**Task to carry out:** What this exercise requires is a verbatim reproduction of the data below.

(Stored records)

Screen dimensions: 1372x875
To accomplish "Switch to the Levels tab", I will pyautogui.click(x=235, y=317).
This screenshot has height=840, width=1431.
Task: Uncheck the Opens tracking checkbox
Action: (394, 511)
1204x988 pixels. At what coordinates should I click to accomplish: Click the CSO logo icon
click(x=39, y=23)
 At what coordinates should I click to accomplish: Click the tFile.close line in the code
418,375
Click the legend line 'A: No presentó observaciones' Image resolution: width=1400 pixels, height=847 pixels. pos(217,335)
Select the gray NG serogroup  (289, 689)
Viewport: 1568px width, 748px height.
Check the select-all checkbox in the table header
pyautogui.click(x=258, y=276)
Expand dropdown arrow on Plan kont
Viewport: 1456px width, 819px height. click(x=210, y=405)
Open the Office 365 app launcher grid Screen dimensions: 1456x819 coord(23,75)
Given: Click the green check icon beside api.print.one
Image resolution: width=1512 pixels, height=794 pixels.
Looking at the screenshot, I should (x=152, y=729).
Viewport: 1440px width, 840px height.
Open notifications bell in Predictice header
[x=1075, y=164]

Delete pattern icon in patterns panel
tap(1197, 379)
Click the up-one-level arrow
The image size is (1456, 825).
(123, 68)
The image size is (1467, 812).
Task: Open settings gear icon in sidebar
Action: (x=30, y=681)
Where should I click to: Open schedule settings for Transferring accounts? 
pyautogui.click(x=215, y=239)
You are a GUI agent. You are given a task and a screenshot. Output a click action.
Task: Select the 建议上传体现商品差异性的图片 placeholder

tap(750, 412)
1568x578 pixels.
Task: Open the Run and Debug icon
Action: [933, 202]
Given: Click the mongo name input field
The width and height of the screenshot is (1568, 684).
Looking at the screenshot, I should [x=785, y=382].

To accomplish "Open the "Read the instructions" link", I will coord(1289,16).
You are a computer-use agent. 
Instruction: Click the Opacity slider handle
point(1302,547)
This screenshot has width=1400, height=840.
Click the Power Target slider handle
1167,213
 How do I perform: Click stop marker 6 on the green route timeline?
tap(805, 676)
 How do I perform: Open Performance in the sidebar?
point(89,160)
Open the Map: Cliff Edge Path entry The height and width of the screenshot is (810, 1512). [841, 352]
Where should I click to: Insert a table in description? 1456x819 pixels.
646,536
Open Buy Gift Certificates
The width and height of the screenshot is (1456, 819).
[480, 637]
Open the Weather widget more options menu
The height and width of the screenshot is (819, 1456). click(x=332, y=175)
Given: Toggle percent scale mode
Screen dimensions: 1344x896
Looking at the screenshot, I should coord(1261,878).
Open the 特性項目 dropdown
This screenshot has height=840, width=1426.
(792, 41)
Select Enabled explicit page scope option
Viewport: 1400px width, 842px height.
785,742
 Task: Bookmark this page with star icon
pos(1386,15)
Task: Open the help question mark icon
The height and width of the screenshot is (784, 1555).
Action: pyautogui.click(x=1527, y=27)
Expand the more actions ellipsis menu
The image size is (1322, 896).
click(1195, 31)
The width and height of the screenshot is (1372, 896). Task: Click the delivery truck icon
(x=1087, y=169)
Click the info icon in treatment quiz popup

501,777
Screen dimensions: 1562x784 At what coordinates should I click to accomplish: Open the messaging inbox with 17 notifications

**Task response:**
Screen dimensions: 1372x875
To accomplish "Switch to the Levels tab", I will pyautogui.click(x=235, y=317).
This screenshot has height=840, width=1431.
Task: Uncheck the Opens tracking checkbox
Action: (394, 511)
1204x988 pixels. At what coordinates should I click to accomplish: Click the CSO logo icon
click(x=39, y=23)
 At what coordinates should I click to accomplish: Click the tFile.close line in the code
418,375
Click the legend line 'A: No presentó observaciones' Image resolution: width=1400 pixels, height=847 pixels. pos(217,335)
Select the gray NG serogroup  (289, 689)
Viewport: 1568px width, 748px height.
Check the select-all checkbox in the table header
pyautogui.click(x=258, y=276)
Expand dropdown arrow on Plan kont
Viewport: 1456px width, 819px height. click(x=210, y=405)
Open the Office 365 app launcher grid Screen dimensions: 1456x819 coord(23,75)
Given: Click the green check icon beside api.print.one
Image resolution: width=1512 pixels, height=794 pixels.
Looking at the screenshot, I should (x=152, y=729).
Viewport: 1440px width, 840px height.
Open notifications bell in Predictice header
[x=1075, y=164]

Delete pattern icon in patterns panel
tap(1197, 379)
Click the up-one-level arrow
The image size is (1456, 825).
(123, 68)
The image size is (1467, 812).
Task: Open settings gear icon in sidebar
Action: (x=30, y=681)
Where should I click to: Open schedule settings for Transferring accounts? 
pyautogui.click(x=215, y=239)
You are a GUI agent. You are given a task and a screenshot. Output a click action.
Task: Select the 建议上传体现商品差异性的图片 placeholder

tap(750, 412)
1568x578 pixels.
Task: Open the Run and Debug icon
Action: [933, 202]
Given: Click the mongo name input field
The width and height of the screenshot is (1568, 684).
Looking at the screenshot, I should [x=785, y=382].

To accomplish "Open the "Read the instructions" link", I will coord(1289,16).
You are a computer-use agent. 
Instruction: Click the Opacity slider handle
point(1302,547)
This screenshot has width=1400, height=840.
Click the Power Target slider handle
1167,213
 How do I perform: Click stop marker 6 on the green route timeline?
tap(805, 676)
 How do I perform: Open Performance in the sidebar?
point(89,160)
Open the Map: Cliff Edge Path entry The height and width of the screenshot is (810, 1512). [841, 352]
Where should I click to: Insert a table in description? 1456x819 pixels.
646,536
Open Buy Gift Certificates
The width and height of the screenshot is (1456, 819).
[480, 637]
Open the Weather widget more options menu
The height and width of the screenshot is (819, 1456). click(x=332, y=175)
Given: Toggle percent scale mode
Screen dimensions: 1344x896
Looking at the screenshot, I should coord(1261,878).
Open the 特性項目 dropdown
This screenshot has height=840, width=1426.
(792, 41)
Select Enabled explicit page scope option
Viewport: 1400px width, 842px height.
785,742
 Task: Bookmark this page with star icon
pos(1386,15)
Task: Open the help question mark icon
The height and width of the screenshot is (784, 1555).
Action: pyautogui.click(x=1527, y=27)
Expand the more actions ellipsis menu
The image size is (1322, 896).
click(1195, 31)
The width and height of the screenshot is (1372, 896). Task: Click the delivery truck icon
(x=1087, y=169)
Click the info icon in treatment quiz popup

501,777
Screen dimensions: 1562x784 At what coordinates should I click to accomplish: Open the messaging inbox with 17 notifications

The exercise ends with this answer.